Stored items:
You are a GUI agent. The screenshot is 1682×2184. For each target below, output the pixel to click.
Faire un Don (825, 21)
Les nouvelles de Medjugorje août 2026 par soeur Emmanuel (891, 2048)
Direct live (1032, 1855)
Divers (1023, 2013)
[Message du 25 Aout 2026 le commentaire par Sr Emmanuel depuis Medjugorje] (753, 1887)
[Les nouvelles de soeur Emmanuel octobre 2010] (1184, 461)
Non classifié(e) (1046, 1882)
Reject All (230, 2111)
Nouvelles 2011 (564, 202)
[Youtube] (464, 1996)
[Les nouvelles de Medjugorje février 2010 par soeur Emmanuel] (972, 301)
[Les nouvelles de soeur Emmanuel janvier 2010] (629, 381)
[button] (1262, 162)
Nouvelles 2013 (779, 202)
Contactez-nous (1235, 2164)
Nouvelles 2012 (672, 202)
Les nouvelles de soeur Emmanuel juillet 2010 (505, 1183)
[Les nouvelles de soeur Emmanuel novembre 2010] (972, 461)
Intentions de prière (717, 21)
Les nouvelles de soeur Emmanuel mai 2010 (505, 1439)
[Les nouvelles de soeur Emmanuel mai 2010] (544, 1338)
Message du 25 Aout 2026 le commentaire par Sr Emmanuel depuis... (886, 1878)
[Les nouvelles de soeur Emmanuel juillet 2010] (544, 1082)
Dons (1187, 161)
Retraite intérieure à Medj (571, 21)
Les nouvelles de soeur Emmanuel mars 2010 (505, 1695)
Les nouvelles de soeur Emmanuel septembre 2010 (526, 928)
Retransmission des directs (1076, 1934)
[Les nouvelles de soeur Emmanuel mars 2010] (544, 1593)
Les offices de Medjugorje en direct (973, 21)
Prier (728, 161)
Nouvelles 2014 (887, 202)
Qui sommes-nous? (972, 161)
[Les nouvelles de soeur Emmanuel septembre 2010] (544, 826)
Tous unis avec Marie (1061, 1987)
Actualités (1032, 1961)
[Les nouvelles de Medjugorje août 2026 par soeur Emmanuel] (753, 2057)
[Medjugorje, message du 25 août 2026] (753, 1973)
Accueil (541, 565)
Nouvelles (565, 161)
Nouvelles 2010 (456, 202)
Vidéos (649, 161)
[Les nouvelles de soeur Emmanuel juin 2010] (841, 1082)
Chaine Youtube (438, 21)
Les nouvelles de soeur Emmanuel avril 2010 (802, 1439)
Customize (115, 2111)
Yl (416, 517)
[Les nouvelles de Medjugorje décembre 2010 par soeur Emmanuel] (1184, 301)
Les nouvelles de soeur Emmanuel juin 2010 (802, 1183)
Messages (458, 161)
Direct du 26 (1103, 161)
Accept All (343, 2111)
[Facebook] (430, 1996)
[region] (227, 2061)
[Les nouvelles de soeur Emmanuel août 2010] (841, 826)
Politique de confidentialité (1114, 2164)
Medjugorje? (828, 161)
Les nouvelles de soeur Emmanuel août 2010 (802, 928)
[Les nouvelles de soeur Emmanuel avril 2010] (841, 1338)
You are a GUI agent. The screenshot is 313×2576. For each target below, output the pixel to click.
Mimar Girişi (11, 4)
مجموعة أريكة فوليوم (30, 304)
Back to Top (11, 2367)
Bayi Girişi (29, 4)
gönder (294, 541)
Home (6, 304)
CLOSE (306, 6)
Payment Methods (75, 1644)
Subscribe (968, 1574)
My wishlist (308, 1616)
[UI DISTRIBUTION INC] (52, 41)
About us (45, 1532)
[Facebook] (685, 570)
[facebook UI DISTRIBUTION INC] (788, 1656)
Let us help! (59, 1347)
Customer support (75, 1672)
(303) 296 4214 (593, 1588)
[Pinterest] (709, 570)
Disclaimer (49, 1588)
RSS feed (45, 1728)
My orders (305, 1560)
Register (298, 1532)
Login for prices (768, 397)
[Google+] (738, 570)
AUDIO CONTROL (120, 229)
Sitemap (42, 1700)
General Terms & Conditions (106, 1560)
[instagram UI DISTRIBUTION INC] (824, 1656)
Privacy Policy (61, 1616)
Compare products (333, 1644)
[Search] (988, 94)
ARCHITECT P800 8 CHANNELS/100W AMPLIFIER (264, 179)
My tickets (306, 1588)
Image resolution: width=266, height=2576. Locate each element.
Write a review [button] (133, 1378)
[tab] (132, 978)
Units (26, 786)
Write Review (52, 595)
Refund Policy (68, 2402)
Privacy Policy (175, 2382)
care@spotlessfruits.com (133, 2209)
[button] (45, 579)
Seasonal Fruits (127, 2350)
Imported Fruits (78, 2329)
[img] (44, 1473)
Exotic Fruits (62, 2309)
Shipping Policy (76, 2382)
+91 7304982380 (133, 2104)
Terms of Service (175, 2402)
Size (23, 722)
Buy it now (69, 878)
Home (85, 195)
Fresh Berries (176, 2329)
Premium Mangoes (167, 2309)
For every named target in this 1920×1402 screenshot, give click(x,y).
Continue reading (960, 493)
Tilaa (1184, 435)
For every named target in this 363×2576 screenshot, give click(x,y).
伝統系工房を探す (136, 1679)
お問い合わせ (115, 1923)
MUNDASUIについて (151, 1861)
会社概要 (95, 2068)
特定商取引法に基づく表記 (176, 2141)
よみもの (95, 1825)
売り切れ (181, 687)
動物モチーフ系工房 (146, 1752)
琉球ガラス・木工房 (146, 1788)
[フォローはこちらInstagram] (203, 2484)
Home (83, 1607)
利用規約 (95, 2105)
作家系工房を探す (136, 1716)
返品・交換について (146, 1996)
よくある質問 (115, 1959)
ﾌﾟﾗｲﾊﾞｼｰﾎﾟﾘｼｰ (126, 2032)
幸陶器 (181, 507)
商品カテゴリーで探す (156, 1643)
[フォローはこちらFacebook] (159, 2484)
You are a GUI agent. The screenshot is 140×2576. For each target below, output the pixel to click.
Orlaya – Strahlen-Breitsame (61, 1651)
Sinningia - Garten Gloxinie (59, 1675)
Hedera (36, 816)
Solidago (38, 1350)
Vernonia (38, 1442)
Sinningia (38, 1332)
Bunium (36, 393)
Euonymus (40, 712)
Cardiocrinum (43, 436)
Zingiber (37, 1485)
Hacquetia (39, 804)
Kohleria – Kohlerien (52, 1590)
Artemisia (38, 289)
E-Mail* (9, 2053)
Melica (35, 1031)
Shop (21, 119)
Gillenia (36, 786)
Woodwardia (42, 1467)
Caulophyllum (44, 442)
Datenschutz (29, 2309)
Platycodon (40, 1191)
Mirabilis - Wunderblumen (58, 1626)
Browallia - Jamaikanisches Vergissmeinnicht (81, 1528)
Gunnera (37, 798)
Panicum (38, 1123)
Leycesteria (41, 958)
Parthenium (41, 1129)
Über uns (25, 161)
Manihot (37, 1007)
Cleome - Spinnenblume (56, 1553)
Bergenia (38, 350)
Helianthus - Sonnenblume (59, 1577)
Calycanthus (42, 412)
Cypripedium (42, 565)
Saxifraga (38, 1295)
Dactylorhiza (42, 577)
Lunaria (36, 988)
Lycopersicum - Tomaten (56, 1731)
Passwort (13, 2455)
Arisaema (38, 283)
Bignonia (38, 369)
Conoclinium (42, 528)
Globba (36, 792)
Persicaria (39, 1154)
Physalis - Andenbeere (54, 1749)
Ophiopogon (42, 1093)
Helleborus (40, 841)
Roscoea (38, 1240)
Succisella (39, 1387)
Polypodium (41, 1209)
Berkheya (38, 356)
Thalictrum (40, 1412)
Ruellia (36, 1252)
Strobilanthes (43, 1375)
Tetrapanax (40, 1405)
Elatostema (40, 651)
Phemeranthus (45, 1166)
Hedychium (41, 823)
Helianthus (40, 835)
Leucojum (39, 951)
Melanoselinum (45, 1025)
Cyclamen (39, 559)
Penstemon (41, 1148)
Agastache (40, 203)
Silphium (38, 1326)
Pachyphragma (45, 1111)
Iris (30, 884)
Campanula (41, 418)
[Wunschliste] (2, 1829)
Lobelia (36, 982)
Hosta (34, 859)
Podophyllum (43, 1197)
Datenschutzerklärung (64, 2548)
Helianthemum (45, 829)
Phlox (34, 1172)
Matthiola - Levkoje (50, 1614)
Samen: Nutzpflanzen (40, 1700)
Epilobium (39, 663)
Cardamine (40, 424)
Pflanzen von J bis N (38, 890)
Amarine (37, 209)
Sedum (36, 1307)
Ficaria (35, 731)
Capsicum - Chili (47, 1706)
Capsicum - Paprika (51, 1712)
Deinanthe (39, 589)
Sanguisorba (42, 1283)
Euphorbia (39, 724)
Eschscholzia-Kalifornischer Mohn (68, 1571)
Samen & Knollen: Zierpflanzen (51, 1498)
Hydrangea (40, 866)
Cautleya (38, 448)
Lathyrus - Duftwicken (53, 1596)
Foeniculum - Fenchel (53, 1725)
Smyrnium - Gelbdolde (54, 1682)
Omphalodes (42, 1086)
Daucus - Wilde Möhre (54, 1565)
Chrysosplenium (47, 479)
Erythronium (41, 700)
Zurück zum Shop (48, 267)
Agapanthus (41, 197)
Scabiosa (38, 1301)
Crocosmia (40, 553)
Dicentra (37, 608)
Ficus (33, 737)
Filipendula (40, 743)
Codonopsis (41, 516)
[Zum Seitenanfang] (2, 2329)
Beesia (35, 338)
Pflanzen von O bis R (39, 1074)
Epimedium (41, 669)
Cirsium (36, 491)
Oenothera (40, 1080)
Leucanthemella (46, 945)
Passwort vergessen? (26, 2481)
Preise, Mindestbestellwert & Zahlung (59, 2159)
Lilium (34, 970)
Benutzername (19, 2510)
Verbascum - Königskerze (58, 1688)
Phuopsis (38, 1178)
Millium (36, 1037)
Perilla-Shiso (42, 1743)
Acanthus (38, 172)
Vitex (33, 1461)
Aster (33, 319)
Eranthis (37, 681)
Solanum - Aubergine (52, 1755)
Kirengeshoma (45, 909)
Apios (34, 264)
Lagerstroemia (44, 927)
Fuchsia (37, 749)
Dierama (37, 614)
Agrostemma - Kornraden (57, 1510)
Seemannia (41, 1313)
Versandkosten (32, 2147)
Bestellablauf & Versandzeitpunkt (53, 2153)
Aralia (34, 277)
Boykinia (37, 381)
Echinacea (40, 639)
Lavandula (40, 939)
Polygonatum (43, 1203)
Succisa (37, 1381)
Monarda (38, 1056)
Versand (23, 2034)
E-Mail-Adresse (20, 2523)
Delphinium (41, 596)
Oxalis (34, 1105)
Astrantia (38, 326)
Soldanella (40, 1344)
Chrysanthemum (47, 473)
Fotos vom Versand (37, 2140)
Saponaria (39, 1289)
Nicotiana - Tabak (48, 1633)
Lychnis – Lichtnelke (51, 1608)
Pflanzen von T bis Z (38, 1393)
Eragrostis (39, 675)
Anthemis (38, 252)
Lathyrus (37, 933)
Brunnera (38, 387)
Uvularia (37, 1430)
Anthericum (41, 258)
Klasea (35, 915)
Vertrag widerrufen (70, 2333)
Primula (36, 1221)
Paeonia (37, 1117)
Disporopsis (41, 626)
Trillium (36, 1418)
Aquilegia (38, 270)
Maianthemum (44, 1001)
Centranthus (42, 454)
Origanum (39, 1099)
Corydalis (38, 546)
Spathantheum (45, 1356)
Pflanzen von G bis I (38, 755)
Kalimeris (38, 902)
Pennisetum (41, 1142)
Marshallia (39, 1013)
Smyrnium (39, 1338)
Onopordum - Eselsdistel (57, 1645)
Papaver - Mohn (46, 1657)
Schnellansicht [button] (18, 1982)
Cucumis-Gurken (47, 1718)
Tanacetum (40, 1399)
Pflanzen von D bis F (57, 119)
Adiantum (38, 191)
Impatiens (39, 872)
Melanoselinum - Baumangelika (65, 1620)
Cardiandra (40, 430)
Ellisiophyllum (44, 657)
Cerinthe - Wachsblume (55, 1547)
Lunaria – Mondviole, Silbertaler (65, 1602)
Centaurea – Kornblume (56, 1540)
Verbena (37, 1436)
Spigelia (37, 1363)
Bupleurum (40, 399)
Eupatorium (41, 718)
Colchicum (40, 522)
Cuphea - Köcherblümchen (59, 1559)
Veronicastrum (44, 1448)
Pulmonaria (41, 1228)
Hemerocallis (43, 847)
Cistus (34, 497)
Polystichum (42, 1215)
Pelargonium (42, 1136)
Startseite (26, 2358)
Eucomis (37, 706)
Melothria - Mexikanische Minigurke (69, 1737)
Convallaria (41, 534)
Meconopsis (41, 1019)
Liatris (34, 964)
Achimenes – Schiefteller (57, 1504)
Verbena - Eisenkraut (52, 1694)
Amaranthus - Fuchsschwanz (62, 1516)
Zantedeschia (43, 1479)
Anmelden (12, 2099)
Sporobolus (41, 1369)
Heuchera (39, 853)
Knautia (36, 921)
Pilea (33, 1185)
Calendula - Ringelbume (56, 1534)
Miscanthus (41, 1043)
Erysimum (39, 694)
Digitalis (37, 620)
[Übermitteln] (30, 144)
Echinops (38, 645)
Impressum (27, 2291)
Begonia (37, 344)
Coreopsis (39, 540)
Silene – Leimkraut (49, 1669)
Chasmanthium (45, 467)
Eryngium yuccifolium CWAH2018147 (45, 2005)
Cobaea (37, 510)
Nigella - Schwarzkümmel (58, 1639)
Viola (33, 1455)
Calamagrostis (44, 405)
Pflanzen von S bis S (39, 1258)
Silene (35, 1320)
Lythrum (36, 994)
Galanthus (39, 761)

Work to complete: There is a run of lines above from the one with "[フォローはこちらFacebook] (159, 2484)" to the one with "Ficaria (35, 731)"; print exactly that run, both ends included, and nothing else.

Exercise response:
[フォローはこちらFacebook] (159, 2484)
You are a GUI agent. The screenshot is 140×2576. For each target below, output the pixel to click.
Orlaya – Strahlen-Breitsame (61, 1651)
Sinningia - Garten Gloxinie (59, 1675)
Hedera (36, 816)
Solidago (38, 1350)
Vernonia (38, 1442)
Sinningia (38, 1332)
Bunium (36, 393)
Euonymus (40, 712)
Cardiocrinum (43, 436)
Zingiber (37, 1485)
Hacquetia (39, 804)
Kohleria – Kohlerien (52, 1590)
Artemisia (38, 289)
E-Mail* (9, 2053)
Melica (35, 1031)
Shop (21, 119)
Gillenia (36, 786)
Woodwardia (42, 1467)
Caulophyllum (44, 442)
Datenschutz (29, 2309)
Platycodon (40, 1191)
Mirabilis - Wunderblumen (58, 1626)
Browallia - Jamaikanisches Vergissmeinnicht (81, 1528)
Gunnera (37, 798)
Panicum (38, 1123)
Leycesteria (41, 958)
Parthenium (41, 1129)
Über uns (25, 161)
Manihot (37, 1007)
Cleome - Spinnenblume (56, 1553)
Bergenia (38, 350)
Helianthus - Sonnenblume (59, 1577)
Calycanthus (42, 412)
Cypripedium (42, 565)
Saxifraga (38, 1295)
Dactylorhiza (42, 577)
Lunaria (36, 988)
Lycopersicum - Tomaten (56, 1731)
Passwort (13, 2455)
Arisaema (38, 283)
Bignonia (38, 369)
Conoclinium (42, 528)
Globba (36, 792)
Persicaria (39, 1154)
Physalis - Andenbeere (54, 1749)
Ophiopogon (42, 1093)
Helleborus (40, 841)
Roscoea (38, 1240)
Succisella (39, 1387)
Polypodium (41, 1209)
Berkheya (38, 356)
Thalictrum (40, 1412)
Ruellia (36, 1252)
Strobilanthes (43, 1375)
Tetrapanax (40, 1405)
Elatostema (40, 651)
Phemeranthus (45, 1166)
Hedychium (41, 823)
Helianthus (40, 835)
Leucojum (39, 951)
Melanoselinum (45, 1025)
Cyclamen (39, 559)
Penstemon (41, 1148)
Agastache (40, 203)
Silphium (38, 1326)
Pachyphragma (45, 1111)
Iris (30, 884)
Campanula (41, 418)
[Wunschliste] (2, 1829)
Lobelia (36, 982)
Hosta (34, 859)
Podophyllum (43, 1197)
Datenschutzerklärung (64, 2548)
Helianthemum (45, 829)
Phlox (34, 1172)
Matthiola - Levkoje (50, 1614)
Samen: Nutzpflanzen (40, 1700)
Epilobium (39, 663)
Cardamine (40, 424)
Pflanzen von J bis N (38, 890)
Amarine (37, 209)
Sedum (36, 1307)
Ficaria (35, 731)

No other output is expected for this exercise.